### Provided information
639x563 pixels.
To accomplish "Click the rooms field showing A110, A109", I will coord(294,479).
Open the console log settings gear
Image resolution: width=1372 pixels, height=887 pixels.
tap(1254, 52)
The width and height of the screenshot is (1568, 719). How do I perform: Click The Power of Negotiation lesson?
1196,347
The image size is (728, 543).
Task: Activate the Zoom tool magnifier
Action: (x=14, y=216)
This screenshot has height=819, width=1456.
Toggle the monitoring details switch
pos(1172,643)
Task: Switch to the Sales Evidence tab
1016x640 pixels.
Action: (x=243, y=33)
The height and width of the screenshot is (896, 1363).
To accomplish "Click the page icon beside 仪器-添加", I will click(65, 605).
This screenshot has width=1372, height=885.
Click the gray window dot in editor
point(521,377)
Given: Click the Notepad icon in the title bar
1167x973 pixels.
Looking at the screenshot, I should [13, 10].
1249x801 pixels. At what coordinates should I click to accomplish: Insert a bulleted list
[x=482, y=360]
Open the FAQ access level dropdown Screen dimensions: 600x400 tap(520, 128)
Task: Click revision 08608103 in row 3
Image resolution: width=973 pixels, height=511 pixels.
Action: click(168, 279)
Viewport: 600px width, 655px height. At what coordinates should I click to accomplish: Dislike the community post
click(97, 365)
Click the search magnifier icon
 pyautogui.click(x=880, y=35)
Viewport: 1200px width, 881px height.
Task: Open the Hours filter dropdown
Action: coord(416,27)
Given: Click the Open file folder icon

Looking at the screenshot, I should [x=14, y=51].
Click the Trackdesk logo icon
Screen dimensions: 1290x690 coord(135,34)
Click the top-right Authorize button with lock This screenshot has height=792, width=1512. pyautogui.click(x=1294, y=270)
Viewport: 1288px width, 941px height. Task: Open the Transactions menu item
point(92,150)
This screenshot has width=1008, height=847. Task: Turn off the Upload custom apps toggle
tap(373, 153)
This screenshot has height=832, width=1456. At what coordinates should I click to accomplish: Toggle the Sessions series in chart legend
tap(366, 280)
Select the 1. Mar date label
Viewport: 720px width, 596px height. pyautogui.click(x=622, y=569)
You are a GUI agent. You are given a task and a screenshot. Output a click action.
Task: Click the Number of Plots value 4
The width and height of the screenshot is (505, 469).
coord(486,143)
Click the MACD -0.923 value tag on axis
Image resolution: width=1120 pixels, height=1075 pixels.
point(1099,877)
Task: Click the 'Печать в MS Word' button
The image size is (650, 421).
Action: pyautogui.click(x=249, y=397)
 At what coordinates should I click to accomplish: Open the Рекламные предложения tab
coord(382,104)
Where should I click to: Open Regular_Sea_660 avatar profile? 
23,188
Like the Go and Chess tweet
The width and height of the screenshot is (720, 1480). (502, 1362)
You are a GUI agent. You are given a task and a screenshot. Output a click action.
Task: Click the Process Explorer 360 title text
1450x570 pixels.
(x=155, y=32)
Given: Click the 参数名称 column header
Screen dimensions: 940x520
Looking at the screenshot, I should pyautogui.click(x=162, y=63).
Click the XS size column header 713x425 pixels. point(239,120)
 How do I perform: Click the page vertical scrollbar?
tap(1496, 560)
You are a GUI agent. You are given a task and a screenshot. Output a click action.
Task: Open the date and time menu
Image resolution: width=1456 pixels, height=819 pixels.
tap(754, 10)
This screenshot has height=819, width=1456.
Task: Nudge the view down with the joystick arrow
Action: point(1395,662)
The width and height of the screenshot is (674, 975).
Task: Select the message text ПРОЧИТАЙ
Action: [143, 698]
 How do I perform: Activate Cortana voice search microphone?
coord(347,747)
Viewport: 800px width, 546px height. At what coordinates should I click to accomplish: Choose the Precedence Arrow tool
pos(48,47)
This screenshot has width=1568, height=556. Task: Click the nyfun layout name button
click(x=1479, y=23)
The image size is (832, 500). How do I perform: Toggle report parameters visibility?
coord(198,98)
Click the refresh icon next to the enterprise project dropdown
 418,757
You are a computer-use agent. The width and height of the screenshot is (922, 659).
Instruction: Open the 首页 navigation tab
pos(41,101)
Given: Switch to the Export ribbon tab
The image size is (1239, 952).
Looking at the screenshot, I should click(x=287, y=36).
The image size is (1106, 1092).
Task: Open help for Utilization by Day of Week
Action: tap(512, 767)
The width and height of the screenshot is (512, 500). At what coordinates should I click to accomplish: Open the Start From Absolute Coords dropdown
######
**Your instructions**
Return all of the lines above verbatim, from the first to the last.

**Correct response**
639x563 pixels.
To accomplish "Click the rooms field showing A110, A109", I will coord(294,479).
Open the console log settings gear
Image resolution: width=1372 pixels, height=887 pixels.
tap(1254, 52)
The width and height of the screenshot is (1568, 719). How do I perform: Click The Power of Negotiation lesson?
1196,347
The image size is (728, 543).
Task: Activate the Zoom tool magnifier
Action: (x=14, y=216)
This screenshot has height=819, width=1456.
Toggle the monitoring details switch
pos(1172,643)
Task: Switch to the Sales Evidence tab
1016x640 pixels.
Action: (x=243, y=33)
The height and width of the screenshot is (896, 1363).
To accomplish "Click the page icon beside 仪器-添加", I will click(65, 605).
This screenshot has width=1372, height=885.
Click the gray window dot in editor
point(521,377)
Given: Click the Notepad icon in the title bar
1167x973 pixels.
Looking at the screenshot, I should [13, 10].
1249x801 pixels. At what coordinates should I click to accomplish: Insert a bulleted list
[x=482, y=360]
Open the FAQ access level dropdown Screen dimensions: 600x400 tap(520, 128)
Task: Click revision 08608103 in row 3
Image resolution: width=973 pixels, height=511 pixels.
Action: click(168, 279)
Viewport: 600px width, 655px height. At what coordinates should I click to accomplish: Dislike the community post
click(97, 365)
Click the search magnifier icon
 pyautogui.click(x=880, y=35)
Viewport: 1200px width, 881px height.
Task: Open the Hours filter dropdown
Action: coord(416,27)
Given: Click the Open file folder icon

Looking at the screenshot, I should [x=14, y=51].
Click the Trackdesk logo icon
Screen dimensions: 1290x690 coord(135,34)
Click the top-right Authorize button with lock This screenshot has height=792, width=1512. pyautogui.click(x=1294, y=270)
Viewport: 1288px width, 941px height. Task: Open the Transactions menu item
point(92,150)
This screenshot has width=1008, height=847. Task: Turn off the Upload custom apps toggle
tap(373, 153)
This screenshot has height=832, width=1456. At what coordinates should I click to accomplish: Toggle the Sessions series in chart legend
tap(366, 280)
Select the 1. Mar date label
Viewport: 720px width, 596px height. pyautogui.click(x=622, y=569)
You are a GUI agent. You are given a task and a screenshot. Output a click action.
Task: Click the Number of Plots value 4
The width and height of the screenshot is (505, 469).
coord(486,143)
Click the MACD -0.923 value tag on axis
Image resolution: width=1120 pixels, height=1075 pixels.
point(1099,877)
Task: Click the 'Печать в MS Word' button
The image size is (650, 421).
Action: pyautogui.click(x=249, y=397)
 At what coordinates should I click to accomplish: Open the Рекламные предложения tab
coord(382,104)
Where should I click to: Open Regular_Sea_660 avatar profile? 
23,188
Like the Go and Chess tweet
The width and height of the screenshot is (720, 1480). (502, 1362)
You are a GUI agent. You are given a task and a screenshot. Output a click action.
Task: Click the Process Explorer 360 title text
1450x570 pixels.
(x=155, y=32)
Given: Click the 参数名称 column header
Screen dimensions: 940x520
Looking at the screenshot, I should pyautogui.click(x=162, y=63).
Click the XS size column header 713x425 pixels. point(239,120)
 How do I perform: Click the page vertical scrollbar?
tap(1496, 560)
You are a GUI agent. You are given a task and a screenshot. Output a click action.
Task: Open the date and time menu
Image resolution: width=1456 pixels, height=819 pixels.
tap(754, 10)
This screenshot has height=819, width=1456.
Task: Nudge the view down with the joystick arrow
Action: point(1395,662)
The width and height of the screenshot is (674, 975).
Task: Select the message text ПРОЧИТАЙ
Action: [143, 698]
 How do I perform: Activate Cortana voice search microphone?
coord(347,747)
Viewport: 800px width, 546px height. At what coordinates should I click to accomplish: Choose the Precedence Arrow tool
pos(48,47)
This screenshot has width=1568, height=556. Task: Click the nyfun layout name button
click(x=1479, y=23)
The image size is (832, 500). How do I perform: Toggle report parameters visibility?
coord(198,98)
Click the refresh icon next to the enterprise project dropdown
 418,757
You are a computer-use agent. The width and height of the screenshot is (922, 659).
Instruction: Open the 首页 navigation tab
pos(41,101)
Given: Switch to the Export ribbon tab
The image size is (1239, 952).
Looking at the screenshot, I should click(x=287, y=36).
The image size is (1106, 1092).
Task: Open help for Utilization by Day of Week
Action: tap(512, 767)
The width and height of the screenshot is (512, 500). At what coordinates should I click to accomplish: Open the Start From Absolute Coords dropdown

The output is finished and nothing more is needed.